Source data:
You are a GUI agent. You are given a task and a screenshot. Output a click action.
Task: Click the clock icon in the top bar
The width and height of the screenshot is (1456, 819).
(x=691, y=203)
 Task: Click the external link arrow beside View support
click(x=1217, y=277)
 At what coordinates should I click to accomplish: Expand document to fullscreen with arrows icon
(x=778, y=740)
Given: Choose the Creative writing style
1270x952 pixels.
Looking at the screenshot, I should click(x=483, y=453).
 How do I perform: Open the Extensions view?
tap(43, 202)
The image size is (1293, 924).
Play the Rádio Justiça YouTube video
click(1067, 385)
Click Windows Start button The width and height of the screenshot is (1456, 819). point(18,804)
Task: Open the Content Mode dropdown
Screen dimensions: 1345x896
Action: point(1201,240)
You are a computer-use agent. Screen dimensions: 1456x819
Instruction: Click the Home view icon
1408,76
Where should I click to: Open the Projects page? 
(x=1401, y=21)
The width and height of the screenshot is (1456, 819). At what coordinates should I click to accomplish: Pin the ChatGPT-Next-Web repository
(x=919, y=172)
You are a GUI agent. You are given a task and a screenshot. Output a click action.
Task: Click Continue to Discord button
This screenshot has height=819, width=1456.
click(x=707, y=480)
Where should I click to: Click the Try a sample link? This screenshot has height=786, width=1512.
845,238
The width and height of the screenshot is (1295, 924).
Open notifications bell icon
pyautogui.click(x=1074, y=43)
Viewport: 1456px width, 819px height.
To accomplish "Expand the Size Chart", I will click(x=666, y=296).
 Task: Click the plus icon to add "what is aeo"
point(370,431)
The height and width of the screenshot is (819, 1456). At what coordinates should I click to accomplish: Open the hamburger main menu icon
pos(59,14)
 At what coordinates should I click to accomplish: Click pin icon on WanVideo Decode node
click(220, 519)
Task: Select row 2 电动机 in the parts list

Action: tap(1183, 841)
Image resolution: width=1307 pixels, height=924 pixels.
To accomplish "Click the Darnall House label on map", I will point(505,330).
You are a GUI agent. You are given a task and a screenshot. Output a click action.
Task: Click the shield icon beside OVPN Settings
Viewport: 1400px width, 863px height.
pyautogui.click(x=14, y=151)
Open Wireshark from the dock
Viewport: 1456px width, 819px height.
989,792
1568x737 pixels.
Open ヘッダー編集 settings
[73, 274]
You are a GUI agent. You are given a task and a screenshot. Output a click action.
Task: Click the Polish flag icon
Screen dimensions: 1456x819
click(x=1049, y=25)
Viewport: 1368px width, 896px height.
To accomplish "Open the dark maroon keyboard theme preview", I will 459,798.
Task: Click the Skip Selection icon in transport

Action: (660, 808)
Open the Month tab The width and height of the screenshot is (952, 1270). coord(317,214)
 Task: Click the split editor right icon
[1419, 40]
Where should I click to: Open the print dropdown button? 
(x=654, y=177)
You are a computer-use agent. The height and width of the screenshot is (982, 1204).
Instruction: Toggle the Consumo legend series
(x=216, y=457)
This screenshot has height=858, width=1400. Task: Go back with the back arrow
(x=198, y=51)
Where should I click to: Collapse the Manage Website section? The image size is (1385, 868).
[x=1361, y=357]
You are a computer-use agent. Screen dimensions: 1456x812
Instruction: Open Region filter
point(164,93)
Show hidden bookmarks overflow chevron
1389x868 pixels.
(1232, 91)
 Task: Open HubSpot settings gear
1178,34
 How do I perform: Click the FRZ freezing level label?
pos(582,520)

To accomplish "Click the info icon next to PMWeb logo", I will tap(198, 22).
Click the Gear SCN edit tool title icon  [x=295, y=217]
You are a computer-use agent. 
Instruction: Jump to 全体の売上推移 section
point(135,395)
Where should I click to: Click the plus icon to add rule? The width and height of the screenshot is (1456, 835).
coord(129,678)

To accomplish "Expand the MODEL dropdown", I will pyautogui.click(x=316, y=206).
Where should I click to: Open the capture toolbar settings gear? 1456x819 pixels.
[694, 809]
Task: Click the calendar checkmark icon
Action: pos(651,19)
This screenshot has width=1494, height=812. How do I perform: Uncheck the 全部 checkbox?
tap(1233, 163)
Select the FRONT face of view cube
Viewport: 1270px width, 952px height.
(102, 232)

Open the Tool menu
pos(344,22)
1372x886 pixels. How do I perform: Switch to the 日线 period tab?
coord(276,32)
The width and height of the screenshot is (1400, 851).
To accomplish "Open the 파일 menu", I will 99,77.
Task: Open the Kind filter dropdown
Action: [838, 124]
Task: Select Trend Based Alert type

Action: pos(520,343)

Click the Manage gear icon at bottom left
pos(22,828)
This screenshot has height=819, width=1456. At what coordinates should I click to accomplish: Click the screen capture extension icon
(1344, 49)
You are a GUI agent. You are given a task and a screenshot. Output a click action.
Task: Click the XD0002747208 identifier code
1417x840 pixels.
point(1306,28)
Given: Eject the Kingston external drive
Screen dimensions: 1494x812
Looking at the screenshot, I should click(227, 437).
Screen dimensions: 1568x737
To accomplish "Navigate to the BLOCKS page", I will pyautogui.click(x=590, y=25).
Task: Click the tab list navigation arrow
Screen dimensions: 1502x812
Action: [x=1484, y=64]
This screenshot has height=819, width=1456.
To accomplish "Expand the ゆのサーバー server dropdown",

- **WHAT YOU ARE ASKED TO DO**:
Output the complete data verbatim.

- **WRITTEN ANSWER**:
You are a GUI agent. You are given a task and a screenshot. Output a click action.
Task: Click the clock icon in the top bar
The width and height of the screenshot is (1456, 819).
(x=691, y=203)
 Task: Click the external link arrow beside View support
click(x=1217, y=277)
 At what coordinates should I click to accomplish: Expand document to fullscreen with arrows icon
(x=778, y=740)
Given: Choose the Creative writing style
1270x952 pixels.
Looking at the screenshot, I should click(x=483, y=453).
 How do I perform: Open the Extensions view?
tap(43, 202)
The image size is (1293, 924).
Play the Rádio Justiça YouTube video
click(1067, 385)
Click Windows Start button The width and height of the screenshot is (1456, 819). point(18,804)
Task: Open the Content Mode dropdown
Screen dimensions: 1345x896
Action: point(1201,240)
You are a computer-use agent. Screen dimensions: 1456x819
Instruction: Click the Home view icon
1408,76
Where should I click to: Open the Projects page? 
(x=1401, y=21)
The width and height of the screenshot is (1456, 819). At what coordinates should I click to accomplish: Pin the ChatGPT-Next-Web repository
(x=919, y=172)
You are a GUI agent. You are given a task and a screenshot. Output a click action.
Task: Click Continue to Discord button
This screenshot has height=819, width=1456.
click(x=707, y=480)
Where should I click to: Click the Try a sample link? This screenshot has height=786, width=1512.
845,238
The width and height of the screenshot is (1295, 924).
Open notifications bell icon
pyautogui.click(x=1074, y=43)
Viewport: 1456px width, 819px height.
To accomplish "Expand the Size Chart", I will click(x=666, y=296).
 Task: Click the plus icon to add "what is aeo"
point(370,431)
The height and width of the screenshot is (819, 1456). At what coordinates should I click to accomplish: Open the hamburger main menu icon
pos(59,14)
 At what coordinates should I click to accomplish: Click pin icon on WanVideo Decode node
click(220, 519)
Task: Select row 2 电动机 in the parts list

Action: tap(1183, 841)
Image resolution: width=1307 pixels, height=924 pixels.
To accomplish "Click the Darnall House label on map", I will point(505,330).
You are a GUI agent. You are given a task and a screenshot. Output a click action.
Task: Click the shield icon beside OVPN Settings
Viewport: 1400px width, 863px height.
pyautogui.click(x=14, y=151)
Open Wireshark from the dock
Viewport: 1456px width, 819px height.
989,792
1568x737 pixels.
Open ヘッダー編集 settings
[73, 274]
You are a GUI agent. You are given a task and a screenshot. Output a click action.
Task: Click the Polish flag icon
Screen dimensions: 1456x819
click(x=1049, y=25)
Viewport: 1368px width, 896px height.
To accomplish "Open the dark maroon keyboard theme preview", I will 459,798.
Task: Click the Skip Selection icon in transport

Action: (660, 808)
Open the Month tab The width and height of the screenshot is (952, 1270). coord(317,214)
 Task: Click the split editor right icon
[1419, 40]
Where should I click to: Open the print dropdown button? 
(x=654, y=177)
You are a computer-use agent. The height and width of the screenshot is (982, 1204).
Instruction: Toggle the Consumo legend series
(x=216, y=457)
This screenshot has height=858, width=1400. Task: Go back with the back arrow
(x=198, y=51)
Where should I click to: Collapse the Manage Website section? The image size is (1385, 868).
[x=1361, y=357]
You are a computer-use agent. Screen dimensions: 1456x812
Instruction: Open Region filter
point(164,93)
Show hidden bookmarks overflow chevron
1389x868 pixels.
(1232, 91)
 Task: Open HubSpot settings gear
1178,34
 How do I perform: Click the FRZ freezing level label?
pos(582,520)

To accomplish "Click the info icon next to PMWeb logo", I will tap(198, 22).
Click the Gear SCN edit tool title icon  [x=295, y=217]
You are a computer-use agent. 
Instruction: Jump to 全体の売上推移 section
point(135,395)
Where should I click to: Click the plus icon to add rule? The width and height of the screenshot is (1456, 835).
coord(129,678)

To accomplish "Expand the MODEL dropdown", I will pyautogui.click(x=316, y=206).
Where should I click to: Open the capture toolbar settings gear? 1456x819 pixels.
[694, 809]
Task: Click the calendar checkmark icon
Action: pos(651,19)
This screenshot has width=1494, height=812. How do I perform: Uncheck the 全部 checkbox?
tap(1233, 163)
Select the FRONT face of view cube
Viewport: 1270px width, 952px height.
(102, 232)

Open the Tool menu
pos(344,22)
1372x886 pixels. How do I perform: Switch to the 日线 period tab?
coord(276,32)
The width and height of the screenshot is (1400, 851).
To accomplish "Open the 파일 menu", I will 99,77.
Task: Open the Kind filter dropdown
Action: [838, 124]
Task: Select Trend Based Alert type

Action: pos(520,343)

Click the Manage gear icon at bottom left
pos(22,828)
This screenshot has height=819, width=1456. At what coordinates should I click to accomplish: Click the screen capture extension icon
(1344, 49)
You are a GUI agent. You are given a task and a screenshot. Output a click action.
Task: Click the XD0002747208 identifier code
1417x840 pixels.
point(1306,28)
Given: Eject the Kingston external drive
Screen dimensions: 1494x812
Looking at the screenshot, I should click(227, 437).
Screen dimensions: 1568x737
To accomplish "Navigate to the BLOCKS page", I will pyautogui.click(x=590, y=25).
Task: Click the tab list navigation arrow
Screen dimensions: 1502x812
Action: [x=1484, y=64]
This screenshot has height=819, width=1456.
To accomplish "Expand the ゆのサーバー server dropdown",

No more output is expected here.